The Federal Government, through the Central Bank of Nigeria (CBN), has increased the exchange rate for cargo clearance from N952/$ to N1.356 per dollar. This adjustment comes just weeks after a previous increase from N783/$ to N952/$.
Initially, in November, the exchange rate for cargo clearance witnessed a rise from N757 per dollar to N783 per dollar, representing a 3.4% increase. Subsequently, it was further adjusted from N783/$ to N952/$ in December.
As of Friday, the new rate has been observed on the portal of the Nigeria Customs Service, raising concerns among various stakeholders.
Remilekun Sikiru, a member of the Association of Nigerian Licensed Customs Agents, expressed his concern over the continuous escalation in exchange rates. In a conversation with *The PUNCH*, Sikiru remarked, “How do we explain this? From N952/$ to N1.356/$ as of Friday morning with about N404 increase? It’s quite unfortunate that the prices of goods and commodities will automatically increase. Importation would further decrease and depreciate, vehicle prices would skyrocket again.”
Ben Anya, another agent, highlighted the immediate impact of the rate hike, emphasizing that the cost of clearing would rise. He pointed out that this increase would not only affect the cost of goods in the market but could also result in a reduction in importation.

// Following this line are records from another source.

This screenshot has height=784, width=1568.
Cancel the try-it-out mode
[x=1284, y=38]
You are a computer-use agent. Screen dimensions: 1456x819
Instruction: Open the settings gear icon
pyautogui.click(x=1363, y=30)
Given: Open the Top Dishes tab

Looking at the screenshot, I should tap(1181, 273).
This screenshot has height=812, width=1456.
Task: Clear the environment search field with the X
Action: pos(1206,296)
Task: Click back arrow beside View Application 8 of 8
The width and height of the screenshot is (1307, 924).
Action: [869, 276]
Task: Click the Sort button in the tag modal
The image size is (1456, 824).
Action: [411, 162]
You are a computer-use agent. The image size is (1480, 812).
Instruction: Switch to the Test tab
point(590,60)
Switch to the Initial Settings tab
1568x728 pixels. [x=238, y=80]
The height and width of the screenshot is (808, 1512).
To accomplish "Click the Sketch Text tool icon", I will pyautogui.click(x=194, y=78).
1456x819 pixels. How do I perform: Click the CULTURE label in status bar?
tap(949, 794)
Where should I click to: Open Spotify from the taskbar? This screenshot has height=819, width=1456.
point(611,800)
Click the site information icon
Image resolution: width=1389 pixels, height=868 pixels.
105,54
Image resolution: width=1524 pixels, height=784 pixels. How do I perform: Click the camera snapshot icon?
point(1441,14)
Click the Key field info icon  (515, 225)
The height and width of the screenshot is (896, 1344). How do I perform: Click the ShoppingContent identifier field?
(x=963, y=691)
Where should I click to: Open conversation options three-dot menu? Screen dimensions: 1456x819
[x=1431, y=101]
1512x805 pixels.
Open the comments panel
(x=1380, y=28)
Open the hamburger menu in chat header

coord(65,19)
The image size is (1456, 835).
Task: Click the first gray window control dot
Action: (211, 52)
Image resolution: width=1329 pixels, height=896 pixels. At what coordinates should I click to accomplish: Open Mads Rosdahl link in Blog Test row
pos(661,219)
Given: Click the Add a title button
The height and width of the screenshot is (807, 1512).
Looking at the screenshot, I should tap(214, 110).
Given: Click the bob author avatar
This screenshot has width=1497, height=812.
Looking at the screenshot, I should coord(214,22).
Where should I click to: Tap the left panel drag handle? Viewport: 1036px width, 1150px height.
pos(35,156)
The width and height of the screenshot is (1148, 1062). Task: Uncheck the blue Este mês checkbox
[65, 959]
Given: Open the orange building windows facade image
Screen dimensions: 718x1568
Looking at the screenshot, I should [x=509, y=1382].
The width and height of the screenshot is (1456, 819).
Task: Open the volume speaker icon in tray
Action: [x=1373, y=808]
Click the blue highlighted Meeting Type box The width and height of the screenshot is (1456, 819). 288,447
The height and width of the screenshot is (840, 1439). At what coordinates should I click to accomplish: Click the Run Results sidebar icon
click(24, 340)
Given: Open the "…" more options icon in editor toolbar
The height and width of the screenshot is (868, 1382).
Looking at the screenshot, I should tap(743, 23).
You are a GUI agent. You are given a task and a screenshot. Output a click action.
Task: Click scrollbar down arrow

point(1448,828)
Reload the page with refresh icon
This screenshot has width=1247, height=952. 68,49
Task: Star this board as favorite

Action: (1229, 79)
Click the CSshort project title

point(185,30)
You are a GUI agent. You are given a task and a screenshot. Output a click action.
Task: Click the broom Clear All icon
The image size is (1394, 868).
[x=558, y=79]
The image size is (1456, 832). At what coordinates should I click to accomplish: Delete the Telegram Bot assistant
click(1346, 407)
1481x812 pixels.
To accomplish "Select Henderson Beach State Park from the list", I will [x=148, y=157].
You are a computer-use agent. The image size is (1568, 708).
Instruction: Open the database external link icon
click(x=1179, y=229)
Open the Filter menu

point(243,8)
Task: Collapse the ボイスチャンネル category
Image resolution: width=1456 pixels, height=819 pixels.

Stakeholders are raising questions about the sustainability and implications of such frequent adjustments, expressing concerns about the potential negative impact on the economy, trade, and consumer prices. The maritime industry, in particular, is under scrutiny, with calls for a more comprehensive evaluation of the challenges faced by freight forwarders and customs brokers in light of these new rates.